They’re putting them into applications where it’s more important. But then because of KGDs are no good die going into processors with multiple chips, it’s actually driving the need for wafer level burn in. At the same time, if you look at package, it’s also driving other requirements that is a huge opportunity for us in the semiconductor space. There’s all kinds of devices where they were putting we talked about some of the EVs with the devices going multiple device going into one package in a module. But that’s true of Intel co co package optics demos they’ve talked about, NAND flash memory, the DRAM stacks.

Obviously, Blackwell and those are very easy to interpret. But there’s many, many more of these coming because the Moore’s law, if you will, stopped.

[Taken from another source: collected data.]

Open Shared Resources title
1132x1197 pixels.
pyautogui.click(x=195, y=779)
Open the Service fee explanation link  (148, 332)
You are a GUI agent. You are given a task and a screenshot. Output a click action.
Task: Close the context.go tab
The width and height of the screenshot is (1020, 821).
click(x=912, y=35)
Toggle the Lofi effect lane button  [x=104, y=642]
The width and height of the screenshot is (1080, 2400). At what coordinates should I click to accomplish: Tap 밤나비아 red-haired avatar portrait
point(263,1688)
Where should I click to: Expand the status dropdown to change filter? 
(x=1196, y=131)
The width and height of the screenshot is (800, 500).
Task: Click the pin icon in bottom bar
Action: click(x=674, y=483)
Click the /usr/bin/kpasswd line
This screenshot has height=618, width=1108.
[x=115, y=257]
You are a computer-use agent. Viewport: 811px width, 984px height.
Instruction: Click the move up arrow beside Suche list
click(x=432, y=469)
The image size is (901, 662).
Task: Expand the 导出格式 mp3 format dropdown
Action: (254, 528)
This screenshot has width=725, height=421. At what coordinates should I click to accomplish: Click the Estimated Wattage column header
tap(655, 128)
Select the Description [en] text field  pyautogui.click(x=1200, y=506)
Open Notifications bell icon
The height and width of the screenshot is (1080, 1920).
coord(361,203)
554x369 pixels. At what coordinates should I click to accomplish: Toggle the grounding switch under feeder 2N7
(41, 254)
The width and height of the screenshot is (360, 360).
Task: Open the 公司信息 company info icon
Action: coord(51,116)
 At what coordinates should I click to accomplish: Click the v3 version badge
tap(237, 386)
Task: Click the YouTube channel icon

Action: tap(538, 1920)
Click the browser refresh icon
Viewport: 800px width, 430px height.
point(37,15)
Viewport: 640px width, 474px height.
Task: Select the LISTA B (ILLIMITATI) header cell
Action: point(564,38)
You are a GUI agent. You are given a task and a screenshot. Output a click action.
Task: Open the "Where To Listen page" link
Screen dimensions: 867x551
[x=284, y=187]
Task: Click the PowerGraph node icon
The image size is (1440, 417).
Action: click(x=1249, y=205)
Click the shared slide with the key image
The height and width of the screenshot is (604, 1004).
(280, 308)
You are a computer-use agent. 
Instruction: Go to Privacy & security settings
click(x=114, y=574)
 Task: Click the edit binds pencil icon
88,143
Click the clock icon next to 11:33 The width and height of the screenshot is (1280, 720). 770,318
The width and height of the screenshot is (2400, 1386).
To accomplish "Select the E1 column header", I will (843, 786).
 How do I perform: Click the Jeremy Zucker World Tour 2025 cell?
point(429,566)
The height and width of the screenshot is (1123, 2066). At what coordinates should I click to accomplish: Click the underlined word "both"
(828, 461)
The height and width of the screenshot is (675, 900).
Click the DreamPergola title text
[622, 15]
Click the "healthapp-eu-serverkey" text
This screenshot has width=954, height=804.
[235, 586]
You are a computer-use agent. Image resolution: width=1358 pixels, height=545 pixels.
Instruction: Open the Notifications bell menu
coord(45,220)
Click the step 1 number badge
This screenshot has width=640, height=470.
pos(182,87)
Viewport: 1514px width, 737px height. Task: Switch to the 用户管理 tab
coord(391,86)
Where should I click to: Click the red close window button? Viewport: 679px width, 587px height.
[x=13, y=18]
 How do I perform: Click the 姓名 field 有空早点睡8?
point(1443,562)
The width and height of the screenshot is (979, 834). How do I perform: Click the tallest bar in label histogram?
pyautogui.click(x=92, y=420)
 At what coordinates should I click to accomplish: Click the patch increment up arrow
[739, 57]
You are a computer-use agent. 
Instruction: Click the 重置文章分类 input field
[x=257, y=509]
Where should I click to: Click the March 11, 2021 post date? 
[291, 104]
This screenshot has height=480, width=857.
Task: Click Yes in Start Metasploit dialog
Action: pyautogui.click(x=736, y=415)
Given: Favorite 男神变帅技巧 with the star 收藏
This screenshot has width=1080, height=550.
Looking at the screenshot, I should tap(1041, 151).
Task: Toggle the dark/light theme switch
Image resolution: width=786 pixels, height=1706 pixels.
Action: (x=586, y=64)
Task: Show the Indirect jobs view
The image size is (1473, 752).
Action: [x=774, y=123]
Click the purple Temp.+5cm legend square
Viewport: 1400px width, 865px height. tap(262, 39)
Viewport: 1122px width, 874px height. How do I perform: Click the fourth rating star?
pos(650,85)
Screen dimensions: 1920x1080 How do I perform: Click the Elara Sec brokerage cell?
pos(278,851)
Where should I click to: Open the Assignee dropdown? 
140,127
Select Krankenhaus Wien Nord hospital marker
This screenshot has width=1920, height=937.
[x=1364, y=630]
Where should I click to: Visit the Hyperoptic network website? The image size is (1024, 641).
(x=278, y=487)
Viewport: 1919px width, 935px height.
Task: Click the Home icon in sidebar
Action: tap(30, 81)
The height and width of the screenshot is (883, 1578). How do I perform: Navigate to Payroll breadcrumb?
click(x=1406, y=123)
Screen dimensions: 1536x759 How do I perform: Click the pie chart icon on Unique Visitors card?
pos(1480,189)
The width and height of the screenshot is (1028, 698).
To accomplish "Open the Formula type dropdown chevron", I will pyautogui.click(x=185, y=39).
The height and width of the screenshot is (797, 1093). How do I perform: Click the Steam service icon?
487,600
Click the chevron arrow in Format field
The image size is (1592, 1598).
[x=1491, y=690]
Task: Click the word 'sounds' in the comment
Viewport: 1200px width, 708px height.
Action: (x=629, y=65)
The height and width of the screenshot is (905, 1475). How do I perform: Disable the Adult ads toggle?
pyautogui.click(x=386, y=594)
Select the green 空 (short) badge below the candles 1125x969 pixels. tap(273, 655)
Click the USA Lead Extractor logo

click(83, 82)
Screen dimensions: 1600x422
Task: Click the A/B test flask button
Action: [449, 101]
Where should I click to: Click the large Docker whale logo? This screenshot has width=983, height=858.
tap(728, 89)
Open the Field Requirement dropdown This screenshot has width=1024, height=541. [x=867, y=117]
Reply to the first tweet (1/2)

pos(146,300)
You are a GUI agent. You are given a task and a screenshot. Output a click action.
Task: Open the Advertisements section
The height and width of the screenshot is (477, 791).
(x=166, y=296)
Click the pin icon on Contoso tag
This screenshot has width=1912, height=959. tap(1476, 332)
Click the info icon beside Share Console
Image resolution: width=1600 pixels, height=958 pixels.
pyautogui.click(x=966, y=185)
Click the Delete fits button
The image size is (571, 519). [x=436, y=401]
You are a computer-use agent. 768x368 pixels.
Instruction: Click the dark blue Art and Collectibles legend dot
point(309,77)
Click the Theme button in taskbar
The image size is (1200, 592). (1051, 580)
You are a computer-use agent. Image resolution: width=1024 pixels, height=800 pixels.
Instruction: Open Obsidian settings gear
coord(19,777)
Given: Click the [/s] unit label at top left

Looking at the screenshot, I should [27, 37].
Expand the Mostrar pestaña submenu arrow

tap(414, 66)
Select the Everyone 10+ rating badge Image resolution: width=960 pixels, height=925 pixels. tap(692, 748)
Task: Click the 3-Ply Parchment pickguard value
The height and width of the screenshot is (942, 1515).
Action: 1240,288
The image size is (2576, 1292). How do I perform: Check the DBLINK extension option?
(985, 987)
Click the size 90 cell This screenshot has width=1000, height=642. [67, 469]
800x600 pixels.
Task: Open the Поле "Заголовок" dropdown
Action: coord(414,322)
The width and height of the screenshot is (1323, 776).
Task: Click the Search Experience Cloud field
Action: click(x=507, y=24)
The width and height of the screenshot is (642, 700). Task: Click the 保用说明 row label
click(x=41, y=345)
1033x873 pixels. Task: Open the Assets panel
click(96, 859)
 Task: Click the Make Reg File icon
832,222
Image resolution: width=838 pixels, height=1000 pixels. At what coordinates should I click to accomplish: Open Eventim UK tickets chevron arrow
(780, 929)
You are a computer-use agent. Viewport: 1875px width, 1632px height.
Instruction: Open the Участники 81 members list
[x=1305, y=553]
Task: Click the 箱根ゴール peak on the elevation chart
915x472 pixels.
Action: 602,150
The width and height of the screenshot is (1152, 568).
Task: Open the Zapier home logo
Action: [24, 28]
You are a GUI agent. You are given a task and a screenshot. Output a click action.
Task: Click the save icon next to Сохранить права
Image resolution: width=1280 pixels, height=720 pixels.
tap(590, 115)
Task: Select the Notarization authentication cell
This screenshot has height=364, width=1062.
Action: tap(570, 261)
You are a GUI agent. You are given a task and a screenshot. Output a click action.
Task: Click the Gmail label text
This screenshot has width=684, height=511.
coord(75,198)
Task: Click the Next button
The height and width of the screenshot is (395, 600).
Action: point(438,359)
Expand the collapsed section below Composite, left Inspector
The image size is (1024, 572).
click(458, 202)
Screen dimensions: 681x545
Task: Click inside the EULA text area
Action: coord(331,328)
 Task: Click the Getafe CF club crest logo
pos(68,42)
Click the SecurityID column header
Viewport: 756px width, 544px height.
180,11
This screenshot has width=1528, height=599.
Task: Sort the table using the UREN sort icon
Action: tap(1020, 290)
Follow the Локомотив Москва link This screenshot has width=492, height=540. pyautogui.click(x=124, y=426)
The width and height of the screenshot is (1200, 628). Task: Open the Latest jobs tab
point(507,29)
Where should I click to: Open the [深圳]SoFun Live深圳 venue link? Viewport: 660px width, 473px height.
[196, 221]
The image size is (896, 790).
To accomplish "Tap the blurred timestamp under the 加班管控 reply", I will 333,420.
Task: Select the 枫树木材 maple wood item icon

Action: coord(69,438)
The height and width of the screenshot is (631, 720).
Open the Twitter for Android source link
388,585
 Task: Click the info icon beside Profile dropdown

You just can’t make twice as much of a semiconductor in the same area. So what you’re actually doing is you’re putting two semiconductors into it, into one package, and calling it one device. And so you look at the Blackwell roadmap, you know, multiple Blackwells, a Grace processor, 12 different high bandwidth memory stacks, and that’s where it’s headed.

And so this is driving the requirements, including on the package part burn inside of things, and driving our business. So just to try and put it in perspective about sizes. So there’s lots of different ways of looking at TAMs and SAMs. Rather than get into all of it, including some of the proprietary information we hold with respect to test times with these customers and test modes, to people who said, oh, silicon carbide, it’s great. It was actually the original killer app, if you will, that drove this and deployed it in a large scale to many companies around the world.

But silicon photonics and silicon carbide are much smaller and gallium nitride than the flash memory DRAM and AI processor markets going forward. So I’ll just briefly touch on each one of those. Silicon photonics, which is fiber optic communication, was both in in data center but also on a chip to chip. This optical IO chip to chip is something we’ve been talking about for about eighteen months now. Leading indicators with purchases of our equipment towards this for both characterization qualification, but also production.

So we’ve just been tipping our hand to everybody about what’s publicly out there, which are as you talk through, you know, what Jensen and and Lisa are saying. I think I used to have a picture of the Intel guy, and I decided to remove him. But there had been a lot of discussions going on there. This is where to watch. It is not the publicly available data.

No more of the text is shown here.